In times of market uncertainty, there are those that suggest an investment in gold is the answer. While not a common strategy among mum and dad investors, gold is gaining popularity as an investment asset and investment options are growing.
Money and gold have had a synonymous relationship for thousands of years. According to the World Gold Council, “Gold coins were first struck on the order of King Croesus of Lydia (an area that is now part of Turkey) around 550 BC”.
Since that time, it was used across the globe as currency, before the introduction of paper money. Time will tell on whether we follow a similar path with the myriad of cryptocurrencies emerging worldwide – but that’s a different article altogether.
Let’s take a look at the pros and cons of a gold investment and some of the ways you might invest.
Why invest in gold?
- As financial planners, we like diversification. Diversification provides investors with a more stable experience, as assets within a given portfolio perform differently in varying market conditions. Adding a gold investment to your portfolio adds an additional element of diversification that can offset losses or poor performance from other assets held.
- For those who like to keep their wealth close (think brown paper envelope with cash under the mattress), gold allows you to store a portion of your wealth at home while gaining the potential for an increase in value. This differs from having cash, where you’re effectively losing money due to inflation.
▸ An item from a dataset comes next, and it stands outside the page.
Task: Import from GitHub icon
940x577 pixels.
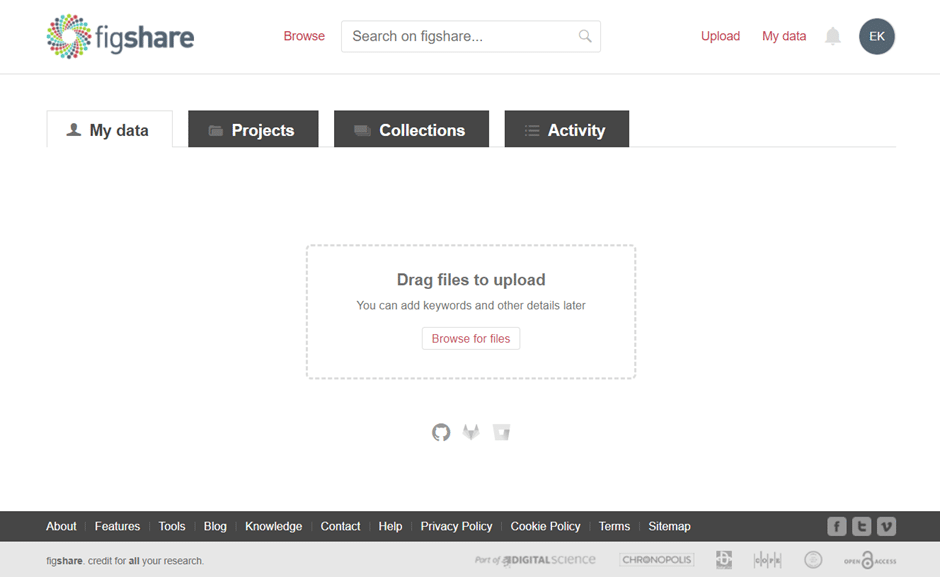Action: coord(441,432)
- Investment returns. Investment performance features on both the pro and con list. Gold doesn’t increase in value like shares can, but it doesn’t decrease either, at least not substantially. If you’d bought an ounce of gold on the 1st of July 2018, you’d have paid $1,695. It would be valued at $2,079 (31 July 2019). That’s a return of slightly over 18%. If you held the same amount in a high interest savings account paying 2% over the same period, you’d now have a little over $1,730.
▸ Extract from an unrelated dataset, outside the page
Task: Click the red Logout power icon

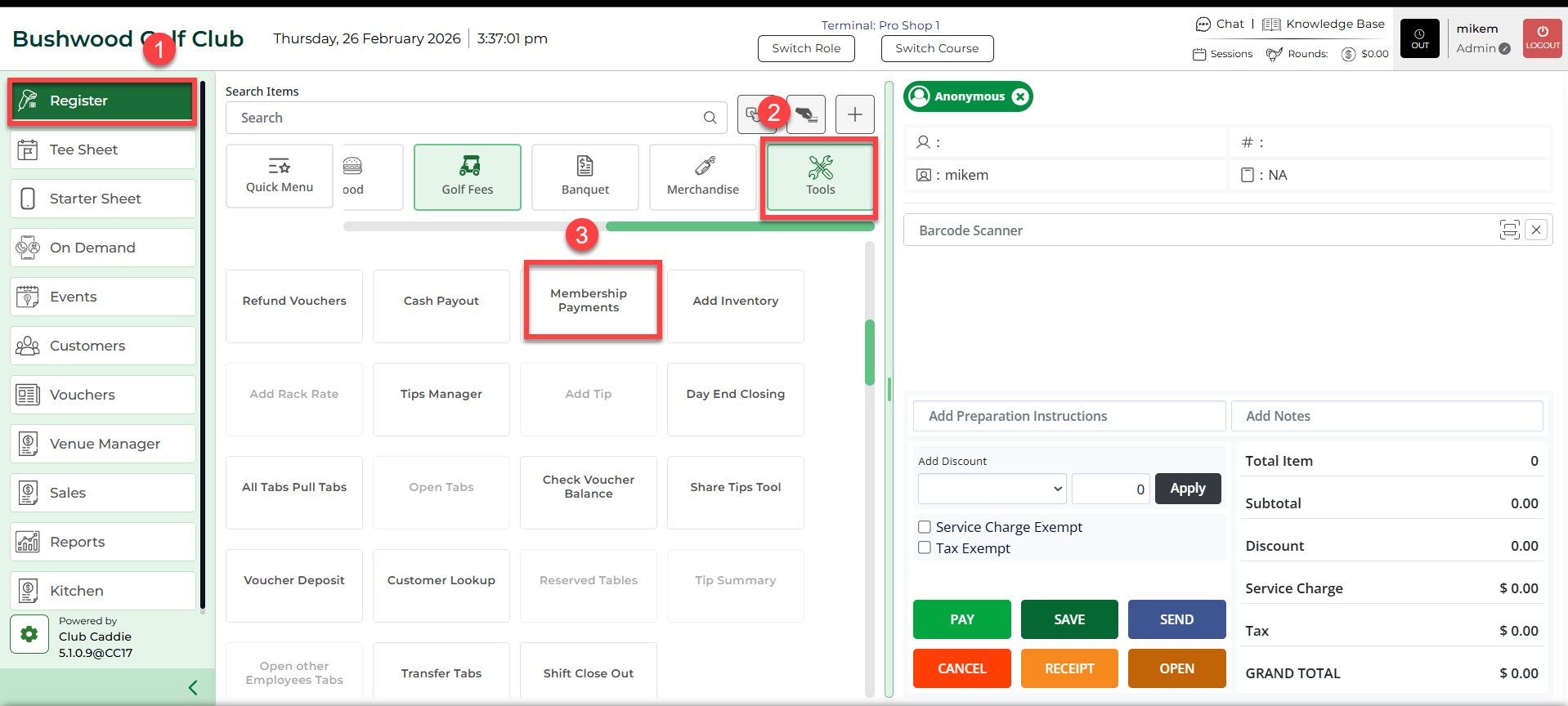Action: [1542, 38]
- Investment returns. Storing gold bars in your home doesn’t produce income. This puts pressure on gold as an investment to appreciate in value.
- Unlike other assets it can be difficult to value (when you buy and hold physical gold). The spot price is readily available but until you actually sell your gold bar you won’t know the exact value.
- Traditionally, investors buy gold in times when markets aren’t performing. If markets do perform the investment you have in gold could have been invested in shares, property or fixed interest.
- As much as 78% of gold unearthed today is used for making jewellery. It’s never happened before, but if gold goes out of fashion how does this impact value and how long does it last?
How can I invest in gold?
- You can purchase gold from a bullion dealer in person or online. Some dealers will also arrange storage at a secure site. It goes without saying that if you’re considering this option you should only purchase gold from a reputable business.
- You can purchase an exchange traded fund that seeks to track the price of physical gold.
- You can purchase shares in gold mining business via the ASX or overseas markets.